Eduardo Barbosa

Personal information
- Full name: Eduardo Miguel Ramos Barbosa
- Date of birth: 18 January 2003 (age 23)
- Place of birth: Paços de Ferreira, Portugal
- Height: 1.80 m (5 ft 11 in)
- Position: Midfielder

Team information
- Current team: Persik Kediri
- Number: 20

Youth career
- 2016–2022: Sporting CP
- 2020: → Paços de Ferreira (loan)
- 2022–2023: Famalicão U23

Senior career*
- Years: Team / Apps / (Gls)
- 2024–2025: Vilaverdense / 26 / (0)
- 2025–2026: PSBS Biak / 27 / (2)
- 2026–: Persik Kediri / 1 / (0)

= Eduardo Barbosa (footballer) =

Portuguese professional footballer (born 2003)

Eduardo Miguel Ramos Barbosa (born 18 January 2003) is a Portuguese professional footballer who plays as a midfielder for Super League club Persik Kediri.

== Club career ==
Born in Paços de Ferreira, Portugal, Barbosa is a youth product from Sporting CP since 2016, and also played for the U19 team. He was loaned to Paços de Ferreira youth in 2020, before returning to Sporting the following year. In July 2021, he signed his first professional contract with Sporting.

In July 2022, Barbosa left Sporting and officially joined the Famalicão U23. He contributed with 23 appearances and 2 assists with Famalicão U23 for a season. Ahead of 2024–25 season, Barbosa signed a contract with Vilaverdense, he made 27 appearances and scored one goal for Vilaverdense in all competitions during the 2024–25 season, logging a total of 1,825 minutes of playing time.

Dataset excerpt:
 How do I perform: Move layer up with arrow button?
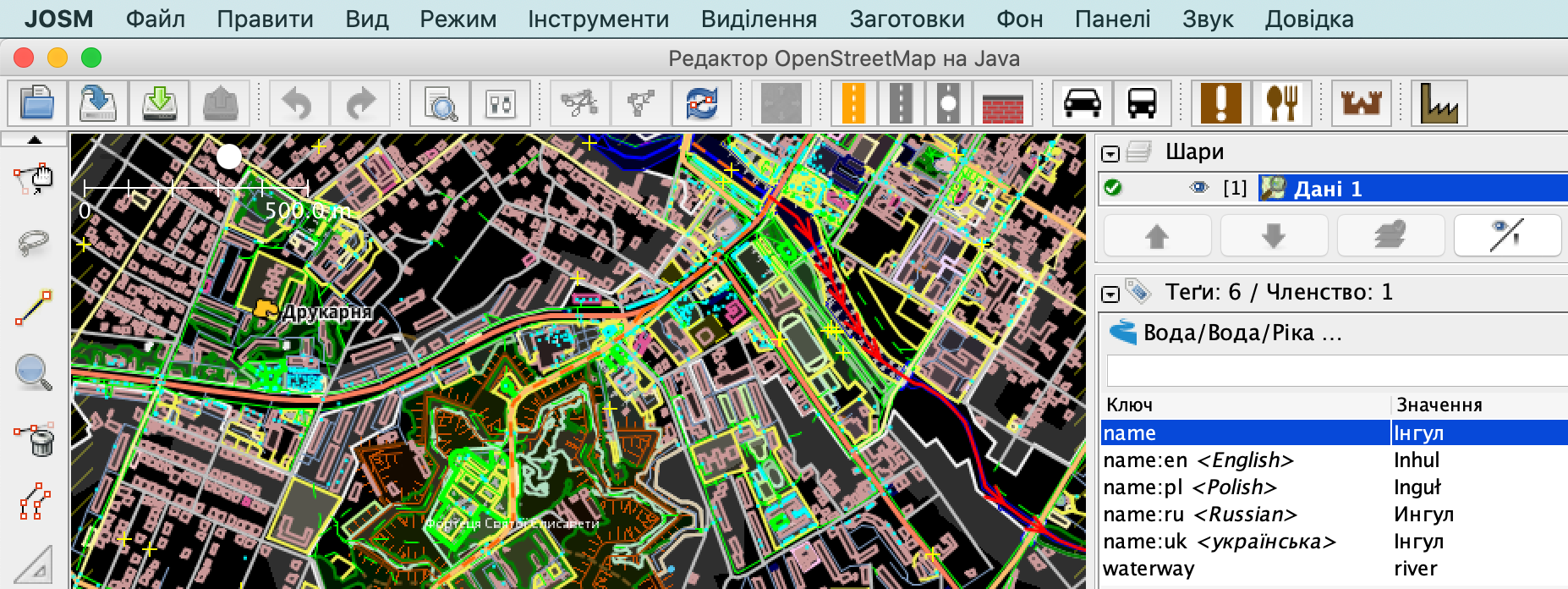(1156, 235)
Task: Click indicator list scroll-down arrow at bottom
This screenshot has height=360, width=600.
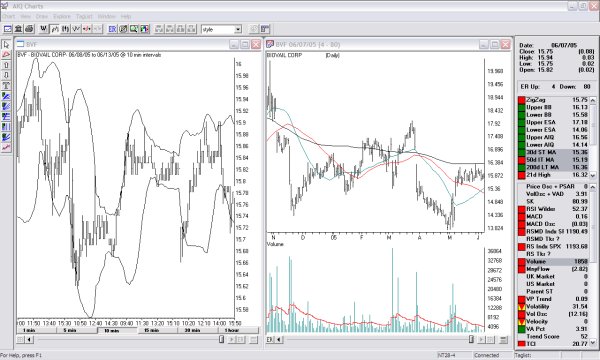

Given exercise: Using the Eduardo Barbosa profile, name each team listed under "Senior career" and give the years shown for it.

Solution below:
- Vilaverdense: 2024–2025
- PSBS Biak: 2025–2026
- Persik Kediri: 2026–